Le vieillissement, un processus inégalitaire

L’âge, malgré son apparente objectivité, est en fait un critère social comme un autre de définition de la vieillesse. Il serait même d’autant plus relatif que nous ne vieillissons pas au même rythme. Le vieillissement est un processus biologique très inégalitaire car il repose sur différents paramètres, génétiques bien sûr, mais aussi pour beaucoup environnementaux et comportementaux. Deux individus nés la même année ne présenteront donc pas les mêmes signes du vieillissement, ou autrement dit, n’en connaîtront pas les mêmes effets au même âge, voire il se peut même qu’ils vivent une expérience du vieillissement complètement différente !
 
Plus encore, le vieillissement est un processus non pas uniforme mais qui va toucher de manière différenciée certains organes et certaines cellules. Autrement dit, à l’intérieur de nous-mêmes, toutes les parties de notre corps ne vieillissent pas au même rythme. Cela est vrai de nos cellules biologiques, mais cela est encore plus vrai du ressenti que l’on a de nous. Certaines parties de notre corps peuvent éprouver les effets du vieillissement sans que cela soit en adéquation avec l’âge que l’on a dans notre tête. C’est la dimension subjective de l’âge.

L’image que l’on a de soi ne suit généralement pas le nombre de ses années. On a tendance à se sentir plus jeune que son âge biologique. On peut être une vieille personne aux yeux de certains et pas pour soi. Comme on peut être une vieille personne aux yeux de certains et pas pour d’autres.

Plusieurs grilles de lecture

Vous l’aurez compris, la compréhension de la vieillesse est fuyante car il existe bien des manières de la saisir. Selon la grille de lecture adoptée, nous en aurons une certaine compréhension, mais qui ne sera pas forcément la même partout. Dans une même société, selon le domaine considéré, on n’est pas vieux au même âge, dans le sport, selon le type de sport, dans le monde du travail, selon le type de poste occupé, selon les institutions également, qu’il s’agisse de définir l’âge de départ à la retraite ou l’âge légal pour l'octroi d’une allocation compensatrice pour la perte d’autonomie… Tout cela varie selon le cadre que l’on prend en référence, un cadre non pas naturel, mais construit socialement.

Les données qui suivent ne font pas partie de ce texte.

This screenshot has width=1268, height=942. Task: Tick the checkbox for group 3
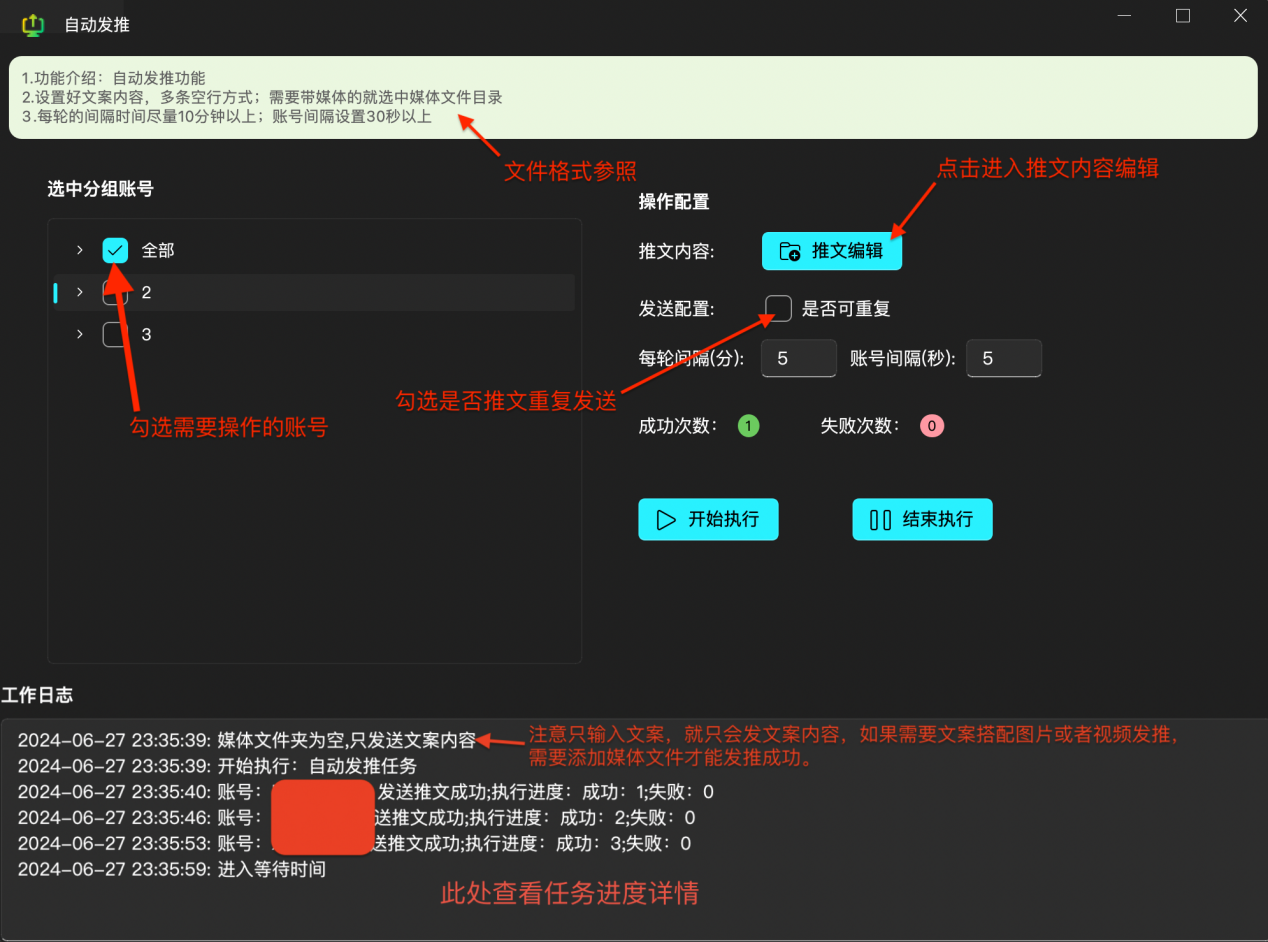[115, 335]
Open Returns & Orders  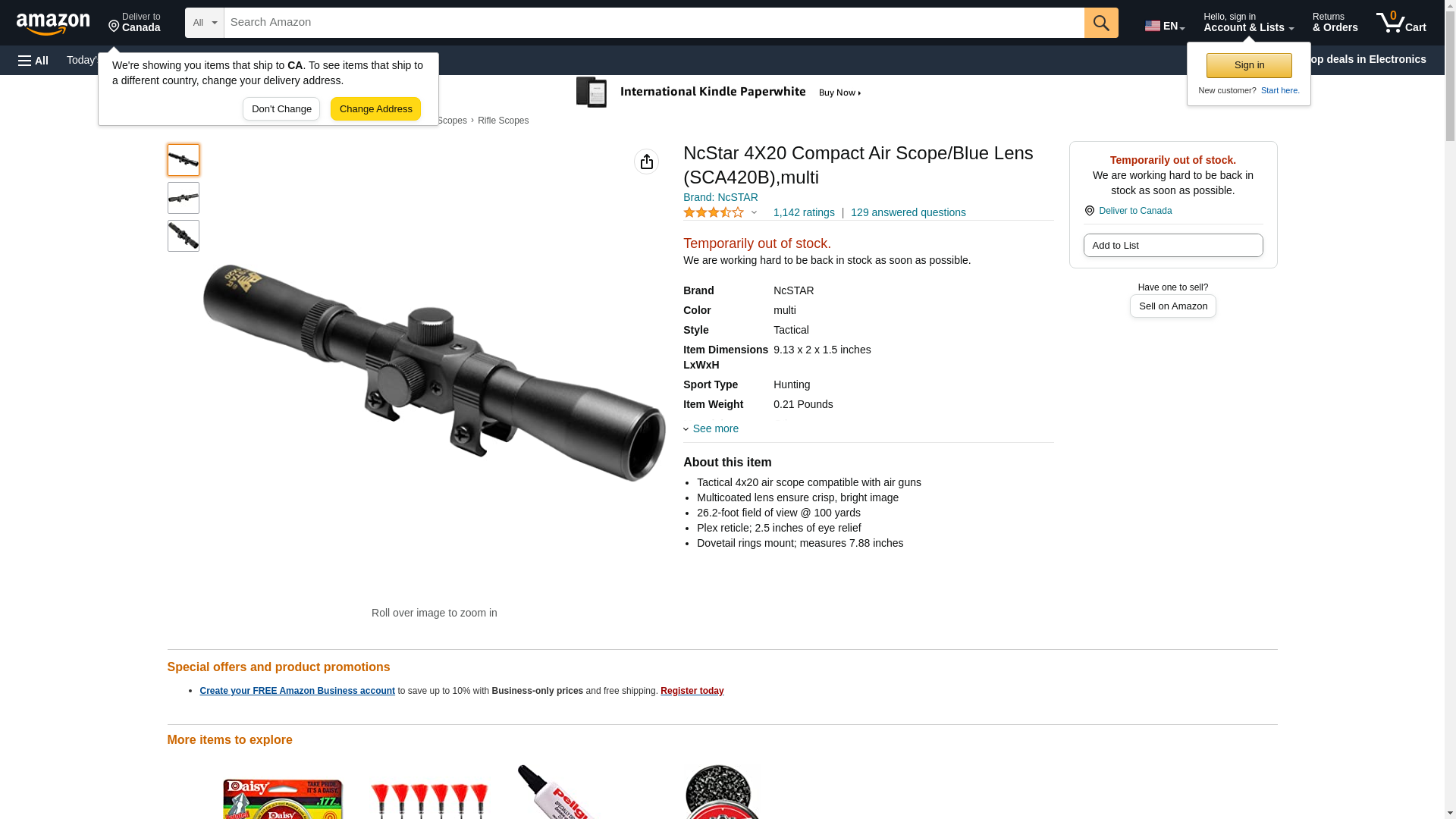pos(1335,23)
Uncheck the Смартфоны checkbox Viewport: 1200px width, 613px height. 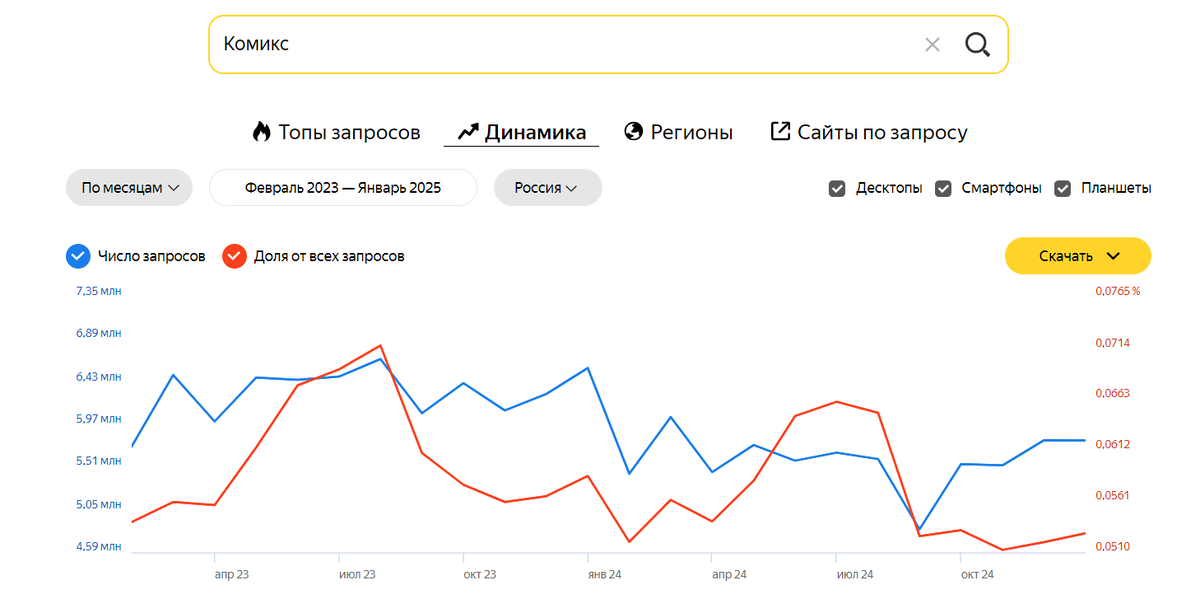[943, 188]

Être vieux, au croisement du biologique, du psychologique et du social

La vieillesse est une sorte d’abstraction où se mêlent différentes réalités, biologique, psychologique et sociale. Aussi, si le vieillissement en tant que processus physiologique participe à faire de nous une vieille personne, il n’en constitue qu’une dimension. D’ailleurs le vieillissement biologique n’est pas propre à la vieillesse, il concerne aussi les plus jeunes sans que les effets ne se fassent sentir avec la même intensité. Et puis nous l’avons vu, notre corps est complexe et ne vit pas uniformément les effets du vieillissement.
 
Plus encore, nous ne sommes pas passifs face à notre vieillissement. Certains de nos comportements vont nous préserver de l’arrivée précoce de certains de ses effets, d’autres vont nous permettre de compenser les effets négatifs du vieillissement sur notre mode de vie.
 
Par ailleurs, être vieux c’est beaucoup dans le regard des autres, dans leurs attitudes à notre égard, mais aussi dans ces petites remarques sur ce qui est de son âge ou pas, de ces invitations à passer à autre chose de plus adaptée pour soi. Ces projections des autres qui disent ce qu’ils pensent de nous, ce sont des grains de sable qui bousculent néanmoins l’image que l’on a de soi. Je ne suis plus apte à conduire, plus apte à séduire, plus apte à choisir…
 
Véronique Cayado, Docteure en Psychologie, Membre de la Société Française de Gériatrie et Gérontologie (SFGG), Membre et Ingénieure de recherche de l’Institut "Oui Care", 

[1] Mauger, G. (2001). “La jeunesse n’est qu’un mot”. A propos d’un entretien avec Pierre Bourdieu. Agora Débats jeunesses, 26, 137-142.